**Page extract**.
================

Saturday, October 9, 2010

Stewardship: Catholic Worker Style

By Laurie Watson
This is the fifth in a series of articles exploring each of our core values: Community, Hospitality, Faith, Voluntary Poverty, Nonviolence, and Stewardship
Stewardship is our way of life in Catholic Worker communities.  We’re all about living simply and being aware throughout our everyday tasks of how we are called to use resources wisely.
The living out of stewardship is one of the ways that initially attracted me to the Winona Catholic Worker Community.  So much of the day-to-day routines and decisions made here are rooted in the belief that we are called to live simply and responsibly.  In my childhood years, I grew up on a small family farm in Iowa in the 1960’s.  We had neither a lot of money nor possessions, so living simply was the norm out of necessity.  We took good care of what we had because replacements were not readily available.  Things were expected to last a long time.  We got our money’s worth from everything, purchasing replacements only when what we had could no longer be mended, repaired, or improvised upon one more time.  We valued what we had rather than desiring something new.  And ours was not a culture of “disposables”—no disposable diapers, paper towels, or Kleenex.

================

Write the next part of the article on Catholic Worker stewardship, picking up after its final sentence. The data has no connection to the article on stewardship.

**Source data**.
================

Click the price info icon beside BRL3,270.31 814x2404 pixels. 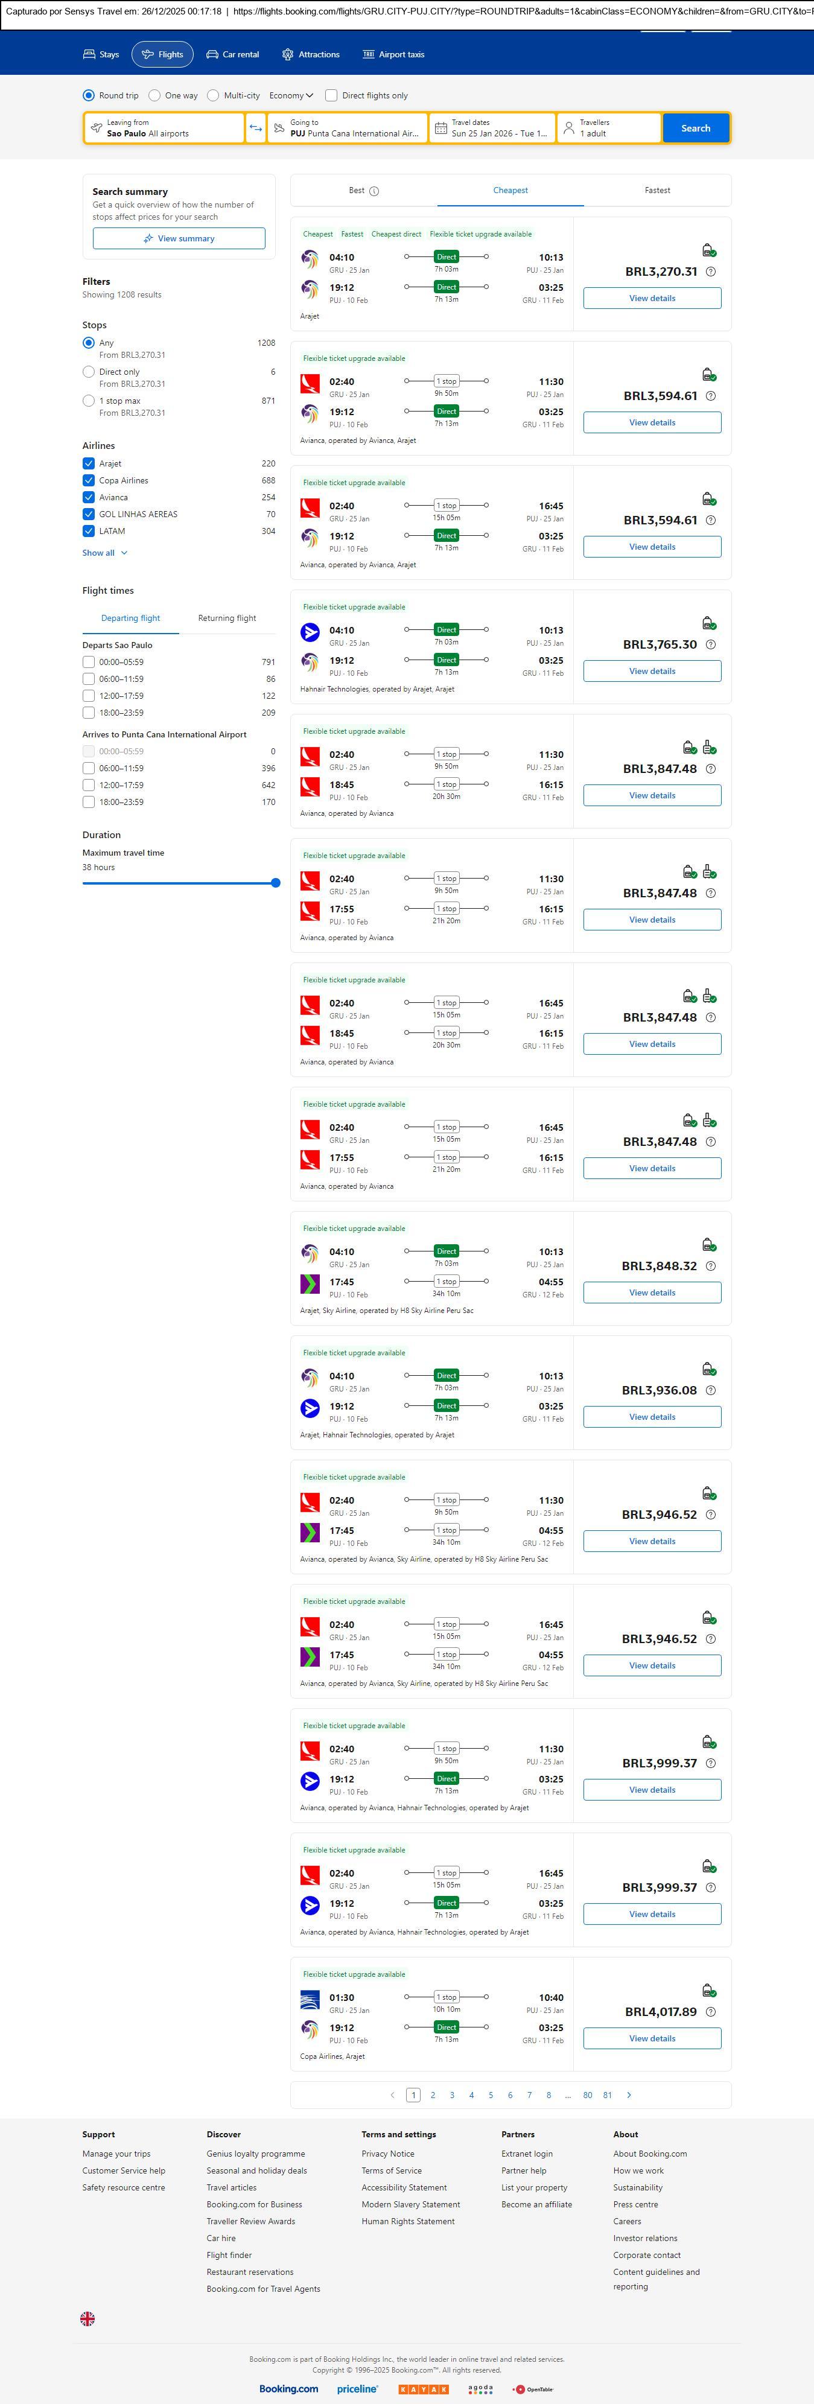(710, 272)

================

**Output of the exercise**.
Here at the Winona Catholic Worker community we value that same lifestyle.  We use and reuse rags instead of paper towels.  We save gray water (dirty mop bucket water) to flush the toilet.  We buy used household items from the ReStore, if available.  We recycle whatever we can and are frugal in our purchases.  One of our never-ending tasks is washing and reusing plastic Ziploc bags!
Obviously, one of our motivations for living simply stems from necessity. We rely on the generosity of others for 100 percent of our living expenses.  We are blessed to be recipients of money, food, and other donated items for the house and personal items for the guests.  That leads to a deeper motivation for our community to embrace stewardship.  We see that all we have is a gift.
This idea of gift is especially clear in the life of the houses of hospitality, where everything is literally, a gift.  Every meal, every morsel, every comfortable chair, every cup of coffee, each and every hot shower and restful night in a warm, safe bed is literally a gift…from you.  The connections between giver and gift are just more obvious in a house of hospitality, where we rely on donations and trust in providence to provide for the needs of our guests.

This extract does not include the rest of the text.